Trump announced his presidential candidacy by denouncing Mexicans as "rapists" and drug-dealing criminals.
He tried to discredit a respected judge because of his Mexican heritage.
He equivocated when the nation cried for clear moral leadership after white supremacists marched on Charlottesville, Va., in a naked display of racial hatred that left a young woman dead. There were "some very fine people" among the marchers, Trump told a stunned nation.
He has retweeted racially charged missives from misfits such as Britain First — an extremist anti-Muslim group whose name evokes Trump's "America First" foreign policy — earning him a rare rebuke from British Prime Minister Theresa May, just one of many allies alienated by the president's insensitivity.

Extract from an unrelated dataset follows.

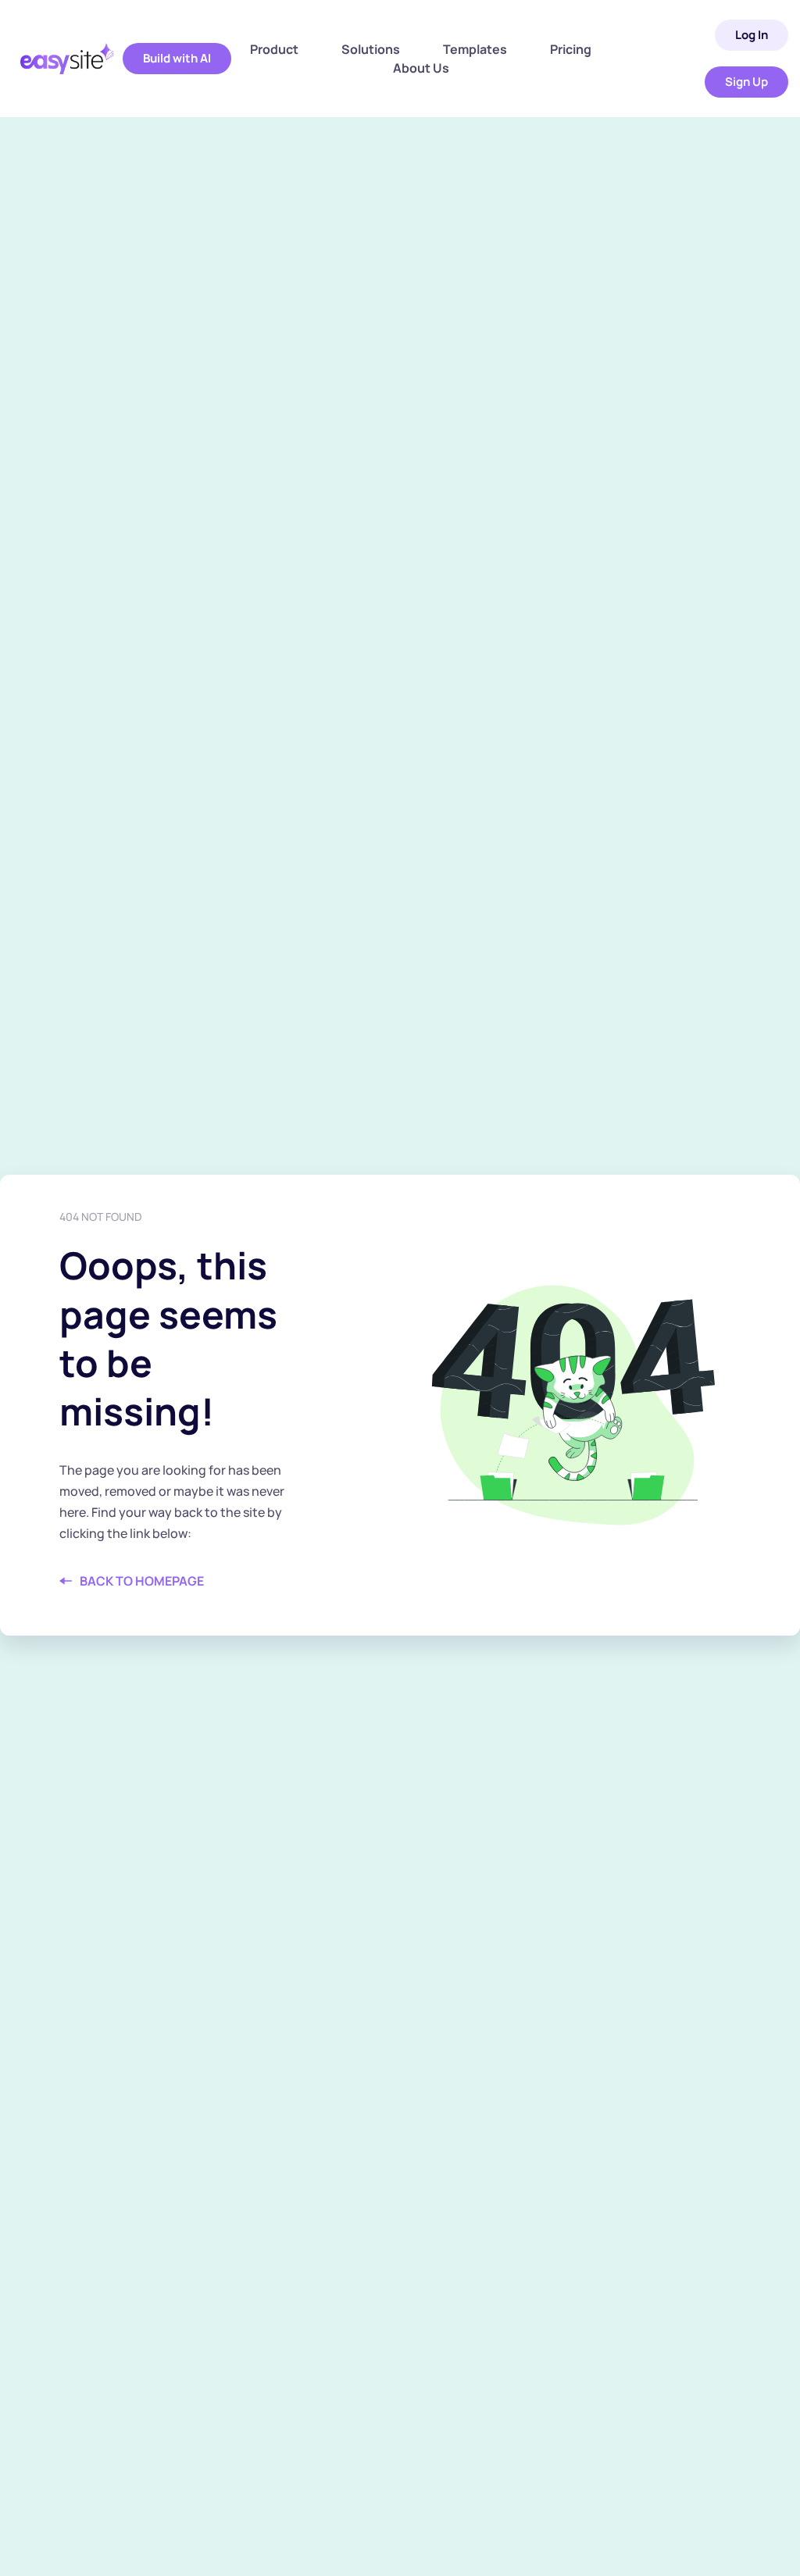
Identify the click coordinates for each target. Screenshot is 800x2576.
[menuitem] (274, 49)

He reportedly said in June that immigrants from Haiti "all have AIDS" and that Nigerians would never "go back to their huts" once they immigrated to America.
Trump, of course, often denies his actions, however well-documented they may be. And he did so again after Thursday's shoddy descriptions of African nations — many of them allies, all of them replete with people striving for a better life — as "shitholes."
There's no reason to believe his denial.